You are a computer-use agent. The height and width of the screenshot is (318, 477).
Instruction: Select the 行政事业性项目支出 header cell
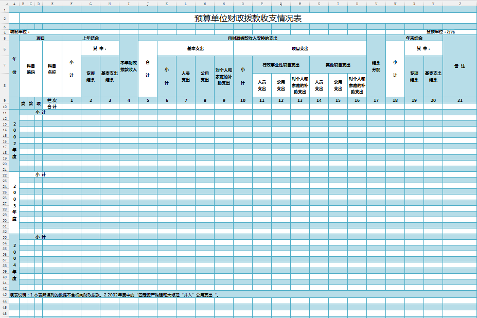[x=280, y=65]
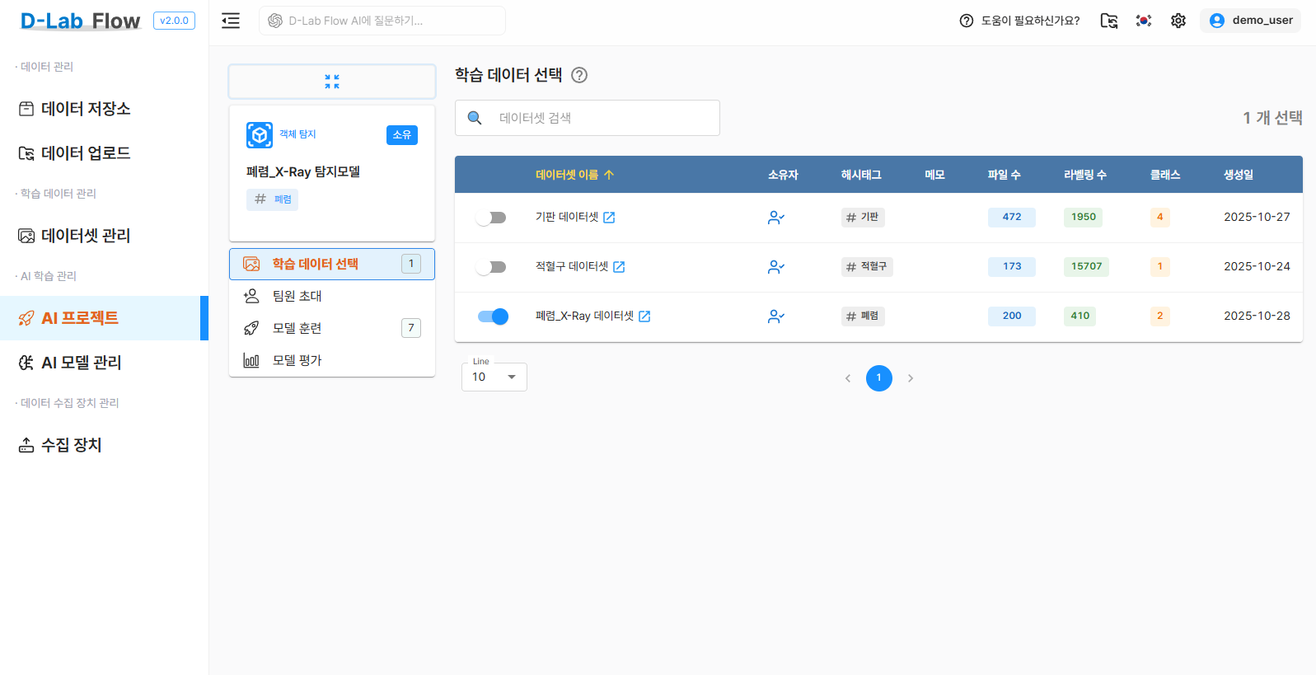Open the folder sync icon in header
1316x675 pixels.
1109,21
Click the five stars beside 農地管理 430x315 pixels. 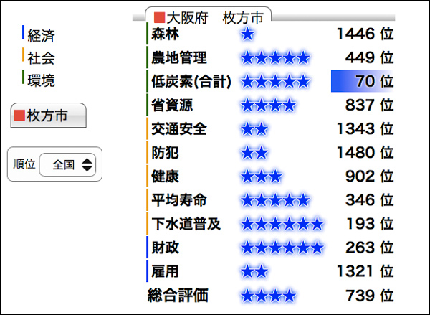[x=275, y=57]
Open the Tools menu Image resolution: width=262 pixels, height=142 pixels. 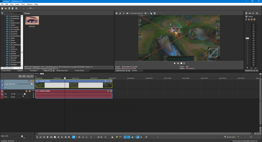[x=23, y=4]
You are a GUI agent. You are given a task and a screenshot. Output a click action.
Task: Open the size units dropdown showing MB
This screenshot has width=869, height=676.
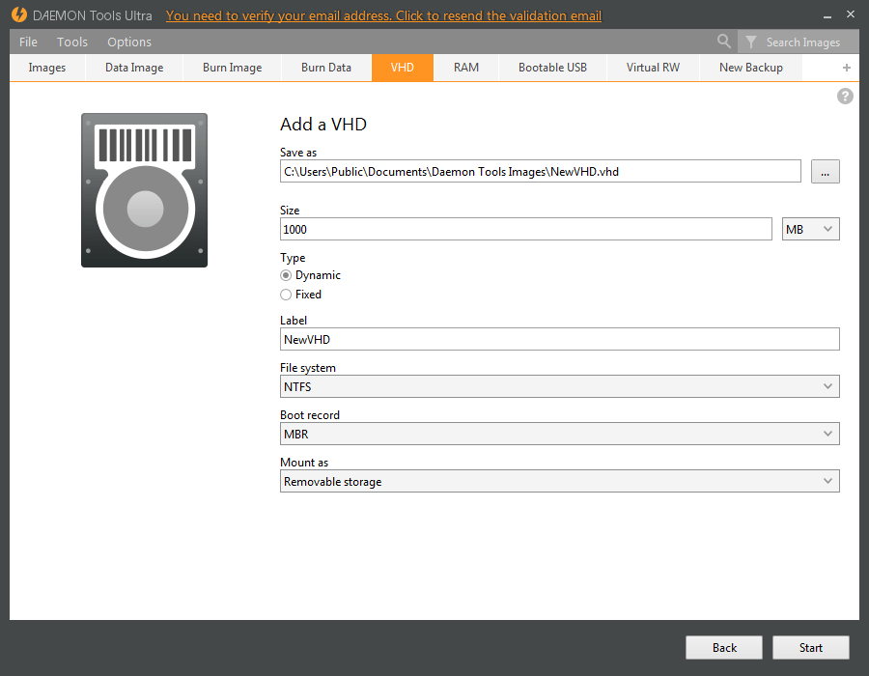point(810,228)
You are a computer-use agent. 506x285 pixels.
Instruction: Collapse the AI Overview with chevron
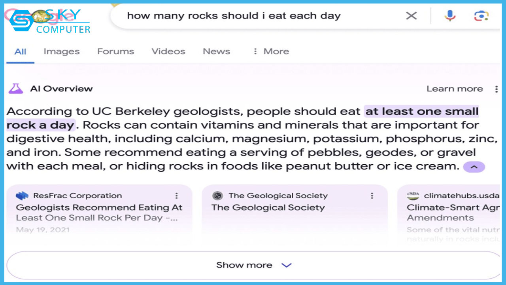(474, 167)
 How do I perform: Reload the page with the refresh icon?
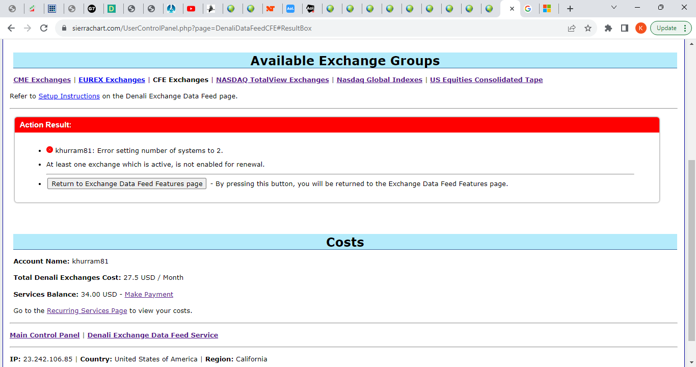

____________

The task
Identify the lines of the entries containing the string "agent". Copy each such line.

Result of the task
You are a computer-use agent. The height and width of the screenshot is (318, 477).
You are a GUI agent. You are given a task and a screenshot. Output a click action.
You are a computer-use agent. 506x285 pixels.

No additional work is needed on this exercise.